Vernis burlesque croisé à une violence sourde
En plus de Twin Peaks, Gérald Hustache Mathieu regarde aussi du côté de Fargo – le film des frères Coen, la série de Noah Hawley – et donne à Polar Park un vernis burlesque jamais souligné mais toujours présent, croisé à une violence sourde. Ici, tout est possible, n’importe quelle explosion, n’importe quel bordel, et tout le programme de la série consiste à voir comment les dépasser. Si l’intrigue policière – qui tue à répétition ? – structure le récit, la série paraît comme aimantée par les à-côtés : une conversation dans un bar entre un homme et une femme qui ne savent pas encore que le désir les harponne, la simple sensation d’une atmosphère glacée (Mouthe est considérée comme la ville la plus froide de France) dont il faudrait capter les effluves, filmer la piqûre.

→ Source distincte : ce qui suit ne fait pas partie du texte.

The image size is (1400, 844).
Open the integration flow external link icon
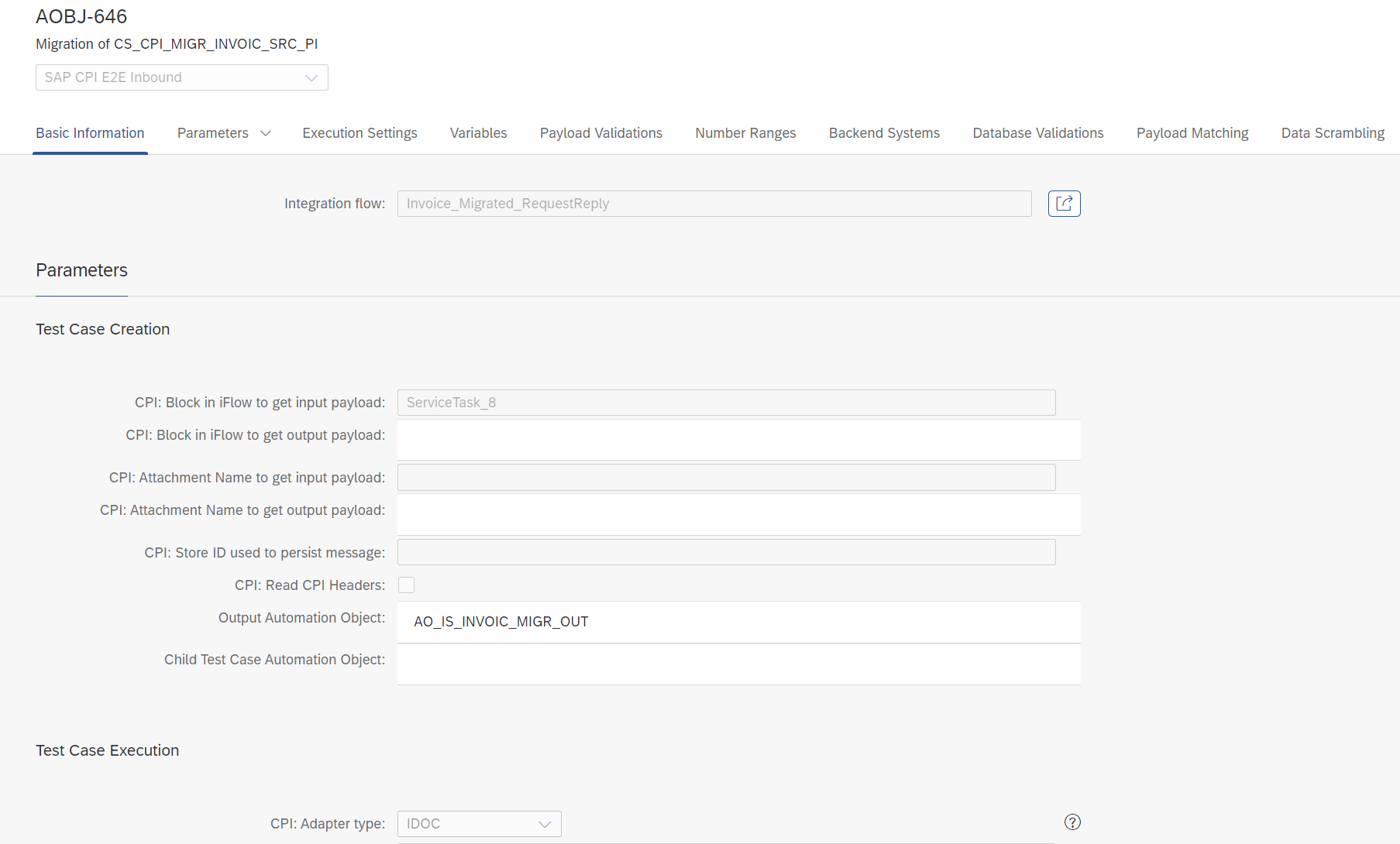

Dans une belle scène à la fois drôle et désabusée, David Rousseau – qui mène l’enquête avec un gendarme local joliment interprété par Guillaume Gouix – se rend compte que l’homme qu’il soupçonnait n’est peut-être pas la personne qui commet les meurtres. “Il était juste un peu décalé”, lance-t-il benoîtement, dévoilant peut-être le fond de la série. Une ode à celles et ceux qui vivent juste à côté de leurs pompes. Un éloge de la folie douce.
Polar Park, sur arte.tv, diffusion linéaire les 2 et 9 novembre à 20h55 sur Arte.